The answer, of course, is that health authorities want to push people to buy vaccines that are about to become worthless (they're only good before swine flu fizzles out). And the only way to sell more vaccines to people who don't need them is to hype up a bunch of scare stories by citing bold statistics that make H1N1 swine flu seem really, really dangerous.

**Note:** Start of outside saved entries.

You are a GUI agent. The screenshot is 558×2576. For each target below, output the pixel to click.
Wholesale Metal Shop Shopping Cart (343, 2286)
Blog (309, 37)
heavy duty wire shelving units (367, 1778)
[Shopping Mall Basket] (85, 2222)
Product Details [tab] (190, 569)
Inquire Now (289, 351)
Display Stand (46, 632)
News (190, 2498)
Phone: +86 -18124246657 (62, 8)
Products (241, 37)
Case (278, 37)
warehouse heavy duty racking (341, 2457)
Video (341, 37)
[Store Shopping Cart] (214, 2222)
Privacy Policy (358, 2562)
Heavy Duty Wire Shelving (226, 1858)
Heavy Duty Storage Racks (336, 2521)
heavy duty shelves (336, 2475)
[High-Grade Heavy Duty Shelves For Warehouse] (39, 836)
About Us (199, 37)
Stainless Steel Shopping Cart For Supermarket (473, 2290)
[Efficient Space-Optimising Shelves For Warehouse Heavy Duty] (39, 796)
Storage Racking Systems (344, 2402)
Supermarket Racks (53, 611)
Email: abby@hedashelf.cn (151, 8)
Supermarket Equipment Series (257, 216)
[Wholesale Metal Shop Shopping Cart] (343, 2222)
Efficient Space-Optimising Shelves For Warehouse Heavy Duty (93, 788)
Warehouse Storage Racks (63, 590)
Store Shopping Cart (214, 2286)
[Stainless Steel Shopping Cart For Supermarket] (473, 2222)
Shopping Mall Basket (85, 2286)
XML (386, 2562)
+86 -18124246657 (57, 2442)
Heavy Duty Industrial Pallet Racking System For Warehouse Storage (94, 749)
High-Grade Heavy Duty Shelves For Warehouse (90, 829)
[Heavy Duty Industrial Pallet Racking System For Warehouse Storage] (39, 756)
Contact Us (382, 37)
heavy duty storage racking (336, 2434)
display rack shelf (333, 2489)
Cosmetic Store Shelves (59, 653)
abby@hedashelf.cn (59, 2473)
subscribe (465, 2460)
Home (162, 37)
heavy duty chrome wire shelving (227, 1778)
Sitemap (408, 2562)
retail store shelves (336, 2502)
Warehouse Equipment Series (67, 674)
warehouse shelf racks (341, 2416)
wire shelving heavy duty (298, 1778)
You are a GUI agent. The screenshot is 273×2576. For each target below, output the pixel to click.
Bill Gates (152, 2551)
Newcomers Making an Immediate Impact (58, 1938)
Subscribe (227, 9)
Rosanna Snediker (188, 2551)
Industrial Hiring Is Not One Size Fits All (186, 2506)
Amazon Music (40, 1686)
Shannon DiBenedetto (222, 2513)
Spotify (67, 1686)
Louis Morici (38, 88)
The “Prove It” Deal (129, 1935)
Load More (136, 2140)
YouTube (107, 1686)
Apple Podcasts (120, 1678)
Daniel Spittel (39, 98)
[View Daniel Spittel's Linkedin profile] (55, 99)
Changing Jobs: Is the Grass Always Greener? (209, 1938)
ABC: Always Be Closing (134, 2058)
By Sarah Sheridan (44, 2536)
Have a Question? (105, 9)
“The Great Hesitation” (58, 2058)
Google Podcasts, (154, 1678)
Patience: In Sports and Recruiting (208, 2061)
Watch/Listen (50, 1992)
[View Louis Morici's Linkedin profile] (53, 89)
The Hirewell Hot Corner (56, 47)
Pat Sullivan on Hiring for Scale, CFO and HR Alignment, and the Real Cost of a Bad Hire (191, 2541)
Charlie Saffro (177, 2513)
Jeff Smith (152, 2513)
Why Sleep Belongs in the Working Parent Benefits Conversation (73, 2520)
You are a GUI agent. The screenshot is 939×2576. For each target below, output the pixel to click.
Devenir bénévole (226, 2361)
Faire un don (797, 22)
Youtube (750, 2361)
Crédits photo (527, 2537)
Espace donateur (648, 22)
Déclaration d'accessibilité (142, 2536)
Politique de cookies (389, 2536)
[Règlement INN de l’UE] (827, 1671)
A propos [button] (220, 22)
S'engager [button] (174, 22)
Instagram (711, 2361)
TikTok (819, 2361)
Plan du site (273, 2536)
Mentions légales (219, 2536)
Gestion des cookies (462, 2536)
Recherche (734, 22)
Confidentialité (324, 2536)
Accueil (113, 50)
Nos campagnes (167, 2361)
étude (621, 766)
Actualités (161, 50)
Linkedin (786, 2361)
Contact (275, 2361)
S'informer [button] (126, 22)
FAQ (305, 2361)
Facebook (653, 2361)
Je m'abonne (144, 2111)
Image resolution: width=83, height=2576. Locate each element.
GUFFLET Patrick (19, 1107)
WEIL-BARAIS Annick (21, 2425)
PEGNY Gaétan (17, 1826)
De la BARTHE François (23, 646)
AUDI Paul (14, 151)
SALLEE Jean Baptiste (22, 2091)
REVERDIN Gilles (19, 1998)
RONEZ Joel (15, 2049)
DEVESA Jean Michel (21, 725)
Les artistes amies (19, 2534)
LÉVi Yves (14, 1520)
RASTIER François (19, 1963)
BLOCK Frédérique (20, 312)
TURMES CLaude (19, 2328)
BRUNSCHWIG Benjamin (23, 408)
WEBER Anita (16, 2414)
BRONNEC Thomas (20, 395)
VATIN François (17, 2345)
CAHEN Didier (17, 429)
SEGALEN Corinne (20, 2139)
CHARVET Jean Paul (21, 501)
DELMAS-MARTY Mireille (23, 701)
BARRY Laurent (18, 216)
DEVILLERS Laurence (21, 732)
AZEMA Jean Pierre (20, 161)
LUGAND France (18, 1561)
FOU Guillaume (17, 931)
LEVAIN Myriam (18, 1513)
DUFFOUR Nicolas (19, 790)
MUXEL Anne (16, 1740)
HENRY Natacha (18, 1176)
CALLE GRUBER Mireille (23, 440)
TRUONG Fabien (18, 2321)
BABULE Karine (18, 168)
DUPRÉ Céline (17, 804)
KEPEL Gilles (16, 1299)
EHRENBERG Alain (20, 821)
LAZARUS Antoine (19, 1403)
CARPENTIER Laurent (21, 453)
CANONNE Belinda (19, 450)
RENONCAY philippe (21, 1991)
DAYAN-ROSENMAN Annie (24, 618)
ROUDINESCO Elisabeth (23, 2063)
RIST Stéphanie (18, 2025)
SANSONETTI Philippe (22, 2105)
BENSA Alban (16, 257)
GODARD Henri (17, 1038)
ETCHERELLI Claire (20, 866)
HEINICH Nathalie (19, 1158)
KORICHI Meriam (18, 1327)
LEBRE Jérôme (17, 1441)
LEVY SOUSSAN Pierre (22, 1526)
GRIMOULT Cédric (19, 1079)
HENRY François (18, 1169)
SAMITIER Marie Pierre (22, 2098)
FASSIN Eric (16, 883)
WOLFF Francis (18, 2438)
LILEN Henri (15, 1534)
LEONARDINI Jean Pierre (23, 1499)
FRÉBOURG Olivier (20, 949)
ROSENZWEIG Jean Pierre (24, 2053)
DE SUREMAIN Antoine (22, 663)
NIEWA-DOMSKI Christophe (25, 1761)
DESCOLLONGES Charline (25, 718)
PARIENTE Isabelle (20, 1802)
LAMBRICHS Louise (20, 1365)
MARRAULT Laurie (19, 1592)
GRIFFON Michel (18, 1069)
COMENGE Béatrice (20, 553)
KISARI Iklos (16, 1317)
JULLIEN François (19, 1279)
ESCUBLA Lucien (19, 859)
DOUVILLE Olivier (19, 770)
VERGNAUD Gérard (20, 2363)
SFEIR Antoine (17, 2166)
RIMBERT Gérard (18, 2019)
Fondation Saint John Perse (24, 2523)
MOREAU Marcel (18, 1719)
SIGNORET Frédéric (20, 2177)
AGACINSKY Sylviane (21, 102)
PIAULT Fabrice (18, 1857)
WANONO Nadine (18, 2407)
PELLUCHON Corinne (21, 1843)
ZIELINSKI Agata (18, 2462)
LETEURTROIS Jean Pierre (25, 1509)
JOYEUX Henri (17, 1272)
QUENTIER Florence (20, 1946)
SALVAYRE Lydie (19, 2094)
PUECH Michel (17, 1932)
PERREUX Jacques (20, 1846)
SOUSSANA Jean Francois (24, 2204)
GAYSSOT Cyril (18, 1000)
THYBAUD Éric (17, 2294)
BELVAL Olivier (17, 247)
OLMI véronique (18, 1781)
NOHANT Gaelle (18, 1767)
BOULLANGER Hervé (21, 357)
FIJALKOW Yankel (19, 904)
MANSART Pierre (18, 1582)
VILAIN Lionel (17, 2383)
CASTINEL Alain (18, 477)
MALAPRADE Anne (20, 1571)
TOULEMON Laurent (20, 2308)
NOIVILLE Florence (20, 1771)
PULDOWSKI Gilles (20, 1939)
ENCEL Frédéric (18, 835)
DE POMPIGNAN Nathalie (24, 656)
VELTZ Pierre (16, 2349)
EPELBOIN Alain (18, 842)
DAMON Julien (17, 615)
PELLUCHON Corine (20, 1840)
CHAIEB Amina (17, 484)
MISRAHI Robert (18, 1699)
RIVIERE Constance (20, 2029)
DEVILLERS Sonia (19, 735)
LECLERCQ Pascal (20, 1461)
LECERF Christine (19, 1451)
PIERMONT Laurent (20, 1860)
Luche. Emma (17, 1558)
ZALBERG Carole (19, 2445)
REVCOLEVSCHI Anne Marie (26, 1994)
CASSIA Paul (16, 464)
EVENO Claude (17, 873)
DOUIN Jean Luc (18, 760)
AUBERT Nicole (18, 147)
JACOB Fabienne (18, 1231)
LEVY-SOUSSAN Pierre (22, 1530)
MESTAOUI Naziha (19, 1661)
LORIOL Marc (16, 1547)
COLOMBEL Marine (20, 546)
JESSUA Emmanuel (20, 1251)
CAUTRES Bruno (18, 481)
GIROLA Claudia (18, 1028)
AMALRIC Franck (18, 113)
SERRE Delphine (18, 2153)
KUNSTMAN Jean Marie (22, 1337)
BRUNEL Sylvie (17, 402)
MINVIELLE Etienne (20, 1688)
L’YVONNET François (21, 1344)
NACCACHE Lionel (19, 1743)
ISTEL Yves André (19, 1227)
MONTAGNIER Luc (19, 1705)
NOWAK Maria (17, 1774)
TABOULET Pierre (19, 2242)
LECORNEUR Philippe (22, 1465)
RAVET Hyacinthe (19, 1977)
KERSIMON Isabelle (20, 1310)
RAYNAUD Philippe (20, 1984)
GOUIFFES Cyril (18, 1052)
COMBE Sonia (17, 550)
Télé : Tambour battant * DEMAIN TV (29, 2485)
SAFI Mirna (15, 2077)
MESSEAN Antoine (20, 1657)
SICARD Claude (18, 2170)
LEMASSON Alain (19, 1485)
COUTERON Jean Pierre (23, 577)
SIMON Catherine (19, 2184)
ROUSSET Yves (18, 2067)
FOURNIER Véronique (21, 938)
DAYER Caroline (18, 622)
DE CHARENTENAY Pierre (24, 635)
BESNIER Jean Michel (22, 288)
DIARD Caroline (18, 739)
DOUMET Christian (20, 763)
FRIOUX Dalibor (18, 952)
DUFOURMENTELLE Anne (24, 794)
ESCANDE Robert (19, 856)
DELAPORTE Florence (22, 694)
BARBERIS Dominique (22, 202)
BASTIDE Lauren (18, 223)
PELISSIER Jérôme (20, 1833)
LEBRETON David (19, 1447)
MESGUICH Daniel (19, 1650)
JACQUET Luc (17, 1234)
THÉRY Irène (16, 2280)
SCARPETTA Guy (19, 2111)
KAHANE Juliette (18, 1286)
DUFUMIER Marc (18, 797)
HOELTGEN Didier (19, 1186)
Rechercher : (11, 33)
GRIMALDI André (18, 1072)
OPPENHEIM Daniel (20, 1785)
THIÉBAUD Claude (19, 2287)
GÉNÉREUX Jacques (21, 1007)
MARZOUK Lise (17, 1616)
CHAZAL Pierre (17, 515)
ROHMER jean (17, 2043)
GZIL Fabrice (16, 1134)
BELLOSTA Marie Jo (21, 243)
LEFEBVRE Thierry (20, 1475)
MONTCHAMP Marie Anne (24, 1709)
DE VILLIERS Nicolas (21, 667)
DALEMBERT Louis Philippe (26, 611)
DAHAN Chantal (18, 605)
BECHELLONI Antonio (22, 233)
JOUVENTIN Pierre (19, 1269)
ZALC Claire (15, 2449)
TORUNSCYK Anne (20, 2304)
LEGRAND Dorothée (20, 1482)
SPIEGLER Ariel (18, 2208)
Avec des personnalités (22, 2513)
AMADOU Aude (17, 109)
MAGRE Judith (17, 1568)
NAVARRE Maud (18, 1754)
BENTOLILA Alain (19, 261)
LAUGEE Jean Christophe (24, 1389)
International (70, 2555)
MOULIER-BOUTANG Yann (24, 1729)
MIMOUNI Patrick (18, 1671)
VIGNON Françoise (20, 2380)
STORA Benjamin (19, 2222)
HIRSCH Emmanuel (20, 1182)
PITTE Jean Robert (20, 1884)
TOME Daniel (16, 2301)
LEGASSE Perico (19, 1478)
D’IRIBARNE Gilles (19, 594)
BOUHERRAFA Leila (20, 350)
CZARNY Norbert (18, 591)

But the flu is no more dangerous than aspirin. In fact, H1N1 swine flu may be safer than aspirin.
Here's another quote from the New England Journal of Medicine:
"It has been estimated conservatively that 16,500 NSAID-related deaths occur among patients with rheumatoid arthritis or osteoarthritis every year in the United States. This figure is similar to the number of deaths from the acquired immunodeficiency syndrome and considerably greater than the number of deaths from multiple myeloma, asthma, cervical cancer, or Hodgkin's disease. If deaths from gastrointestinal toxic effects from NSAIDs were tabulated separately in the National Vital Statistics reports, these effects would constitute the 15th most common cause of death in the United States. Yet these toxic effects remain mainly a "silent epidemic," with many physicians and most patients unaware of the magnitude of the problem. Furthermore the mortality statistics do not include deaths ascribed to the use of over-the-counter NSAIDS." (Wolfe M. MD, Lichtenstein D. MD, and Singh Gurkirpal, MD, "Gastrointestinal Toxicity of Nonsteroidal Anti-inflammatory Drugs", The New England Journal of Medicine, June 17, 1999, Vol. 340, No. 24, pp. 1888-1889.)
Did you catch that? The 16,500 figure for deaths each year doesn't even include over-the-counter painkiller drugs! If you add in those numbers, you're probably looking at something closer to 40,000 Americans kills each year by these drugs. And that makes these drugs 1000% more deadly than swine flu (because 40,000 is ten times greater than 4,000).